С первых же дней Горькому пришлось убедиться в том, что сельская лавочка ночами представляет собою чуть ли не осажденную крепость и что Ромась в этой обстановке вражды и недоверия сохраняет такое спокойствие духа, какое бывает только у человека, непоколебимо верящего в успех и правоту своего дела. «Если б все люди так спокойно делали свое дело!» — восхищенно думал Горький.

В «Моих университетах» очень явственно дана картина классового расслоения деревни 80-х годов:

«…Заметно, что все люди села живут ощупью, как слепые, все чего-то боятся, не верят друг другу, что-то волчье есть в них».

Обострение классовой борьбы не могло не отражаться на положении городских пришельцев, Ромася и Горького. И если рядовой «хозяйственный мужик» относился к ним с настороженным недоверием, то кулачье проявляло действительно «волчье» отношение.

Ромась продавал товары значительно дешевле других двух сельских лавочников, сообщает Горький, что быстро вызвало их ненависть к конкуренту, и они решили расправиться с ним «по-домашнему»9.

На Ромася и Горького ночью нападали с кольями, в Ромася дважды стреляли из ружья, начинили полено порохом и взорвали печь у него в избе, надеясь, что от этого погибнет и сам Ромась и его помощник; крестьянина Изота, приверженца Ромася, убили топором, когда он рыбачил.

Все это не останавливало Ромася.

«Когда беретесь за революционное дело, — говорил он, — то уж не можно брезговать никаким тяжелым трудом и надо помнить: корень слова — дело» (24, 437).

В «Моих университетах» сообщается, что Ромась «почти наладил» артель крестьян-садовладельцев для совместного сбыта в городе яблок, помимо наживающихся на этом деле скупщиков — богатеев села.

Задания
**a.** Ответьте по тексту о Горьком и Ромасе:
(i) Как звали крестьянина, приверженца Ромася, которого убили топором?
(ii) Сколько раз в Ромася стреляли из ружья?
(iii) Для совместного сбыта чего в городе Ромась почти наладил артель?
**b.** Перепишите из текста о Горьком и Ромасе всё от слов «Ромась продавал товары» до слов «скупщиков — богатеев села.» включительно.
**c.** Напишите продолжение текста о Горьком и Ромасе, начиная после его последнего предложения.
Дальше идут записи, это самостоятельный материал.

[Записи для поиска текста и элементов]
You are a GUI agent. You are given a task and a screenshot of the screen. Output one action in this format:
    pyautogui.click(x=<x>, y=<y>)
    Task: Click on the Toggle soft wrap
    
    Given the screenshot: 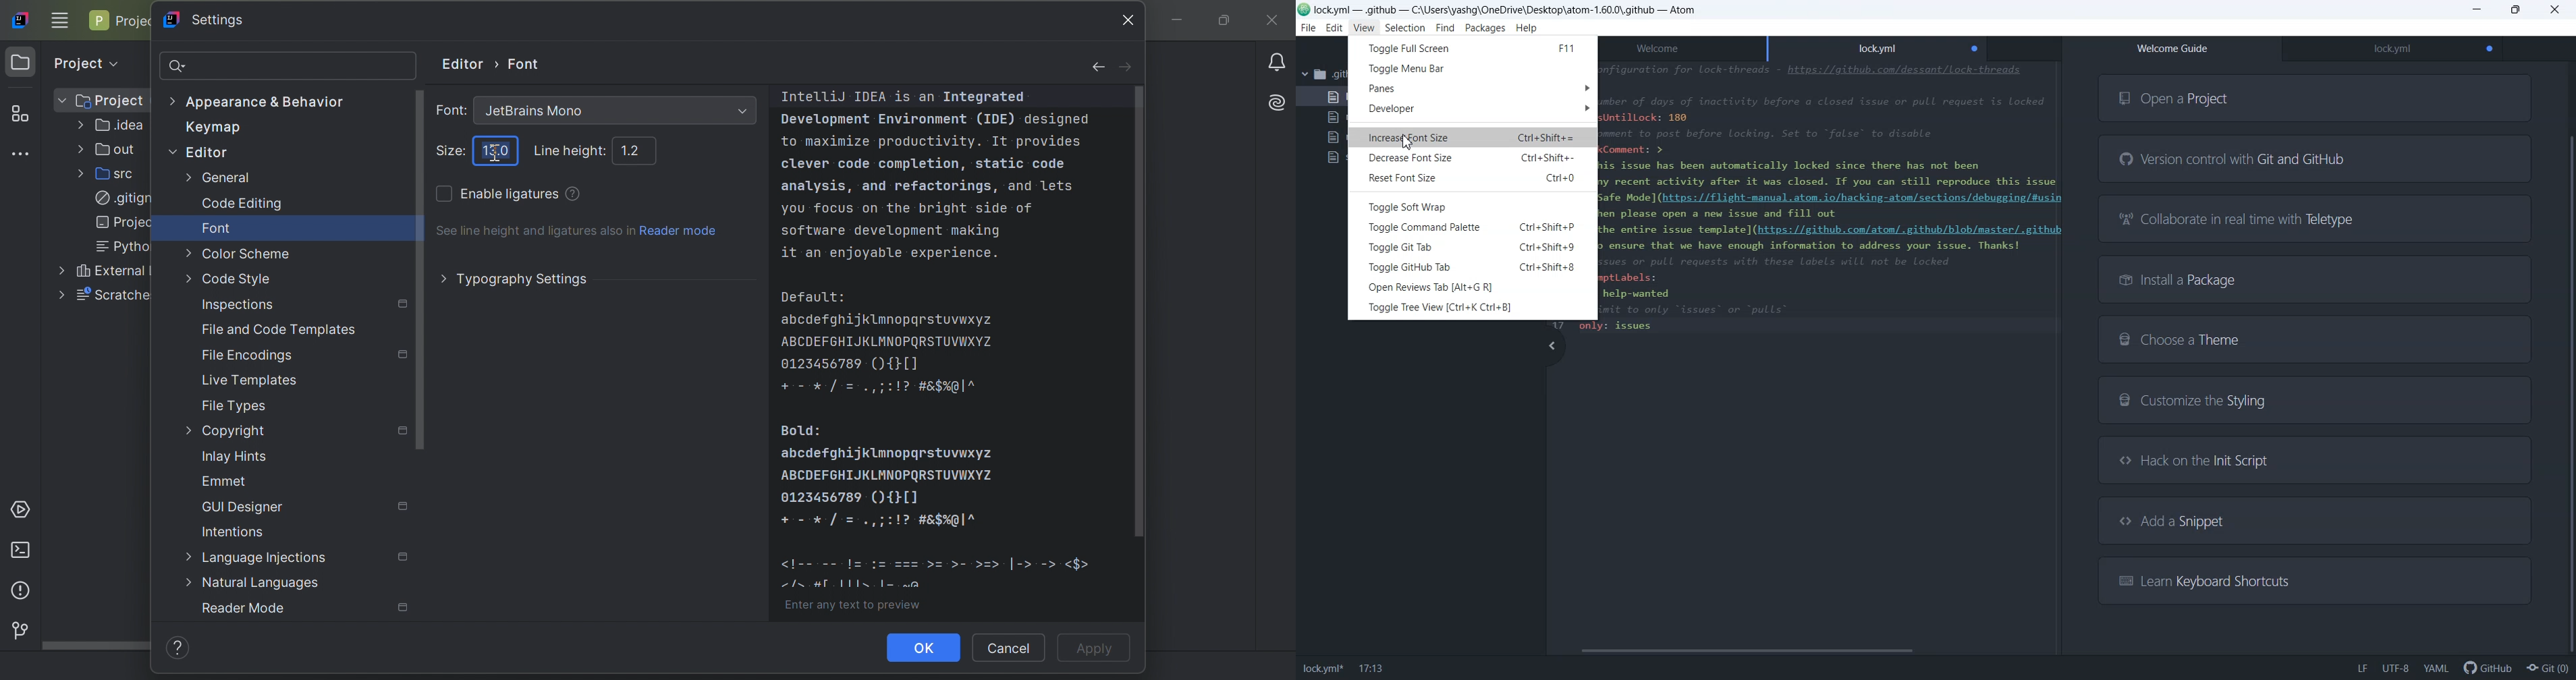 What is the action you would take?
    pyautogui.click(x=1472, y=206)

Ответы к заданиям
**a.**
(i) Изот.
(ii) Дважды.
(iii) Яблок.

**b.**
Ромась продавал товары значительно дешевле других двух сельских лавочников, сообщает Горький, что быстро вызвало их ненависть к конкуренту, и они решили расправиться с ним «по-домашнему»9.

На Ромася и Горького ночью нападали с кольями, в Ромася дважды стреляли из ружья, начинили полено порохом и взорвали печь у него в избе, надеясь, что от этого погибнет и сам Ромась и его помощник; крестьянина Изота, приверженца Ромася, убили топором, когда он рыбачил.

Все это не останавливало Ромася.

«Когда беретесь за революционное дело, — говорил он, — то уж не можно брезговать никаким тяжелым трудом и надо помнить: корень слова — дело» (24, 437).

В «Моих университетах» сообщается, что Ромась «почти наладил» артель крестьян-садовладельцев для совместного сбыта в городе яблок, помимо наживающихся на этом деле скупщиков — богатеев села.

**c.**
Таким образом, у осторожного Ромася все предприятие носило вполне легальный характер, и если оно закончило жизнь его и Горького в Красновидове катастрофой, то причиной этого было ожесточенно-враждебное отношение к ним сельской администрации в лице старосты в союзе с местными богатеями, а также колеблющееся отношение средних элементов села; в их интересах устраивалась артель, но они опасались всего нового, являясь носителями психики, которую Ленин определил как «заскорузлую трусливость «хозяйственного мужичка»[7].

В августе 1888 года перед сбором урожая яблок, жарким утром, лавка Ромася была подожжена и сгорела со всем товаром. «Едва не сгорел и я, — пишет Горький, — захваченный огнем на чердаке, стаскивая оттуда ящик книг. Выбросился из окна, завернувшись в тулуп».

У организаторов пожара, истребившего одиннадцать дворов, был провокационный план — закончить дело тем, чтобы, воспользовавшись возбуждением крестьян, расправиться и с самим Ромасем.

«Поджог приписали Ромасю и хотели бросить его в огонь, но он, вообще отличавшийся непоколебимым спокойствием, так величественно курил трубку, пуская дымок в рожи освирепелых мужиков, что они благоразумно отступили. Меня застигли, когда я рубил загоревшийся плетень соседа, но в руках у меня был топор, мужики уже знали, что я довольно силен и ловок в драке, на помощь мне, не торопясь, пришел Михаил Антонович, и все кончилось благополучно»10.

Три года прошло с тех пор, как Горький впервые встретился с людьми, в речах которых, казалось ему, звучали его «немые думы», которые «говорили о необходимости и верили в возможность изменить эту жизнь».

Он сам, как только представился случай, приложил и свои силы к пропаганде этой необходимости. Крендельщикам, задавленным непосильной работой, он внушил мысль о необходимости сопротивления, применил даже новый способ борьбы — стачку, и все же потерпел естественную в условиях того времени неудачу.

Приезд в Красновидово казался Горькому действительным возрождением к новой жизни и работе. «Неужели удалось мне подойти к чему-то серьезному и теперь я буду работать с людьми настоящего дела?»

Мы видели сейчас, чем разрешились эти надежды. Но жизнь и работа в деревне дала Горькому новые большие знания. Село Красновидово, как и булочная Семенова, тоже стало одним из его «университетов».

3

Когда Ромась уехал из Красновидова и оборвалась его налаженная в труднейших условиях деятельность, Горький снова остался на распутье и в одиночестве.

С красновидовским крестьянином Бариновым он «спустился» на Каспий и работал там в рыболовной артели, потом ушел в Моздок, и после скитаний в Моздокской степи он — уже поздней осенью 1888 года— пришел в Царицын[8].

В этом городе Горький задержался.

В то время начальство Грязе-Царицынской железной дороги обратилось к поднадзорным, политически-неблагонадежным, отбывшим ссылку, но не допущенным в столицы и проживавшим в поволжских городах, — словом, ко всей массе неполноправных и оппозиционно настроенных интеллигентов-разночинцев — с предложением поступить на службу.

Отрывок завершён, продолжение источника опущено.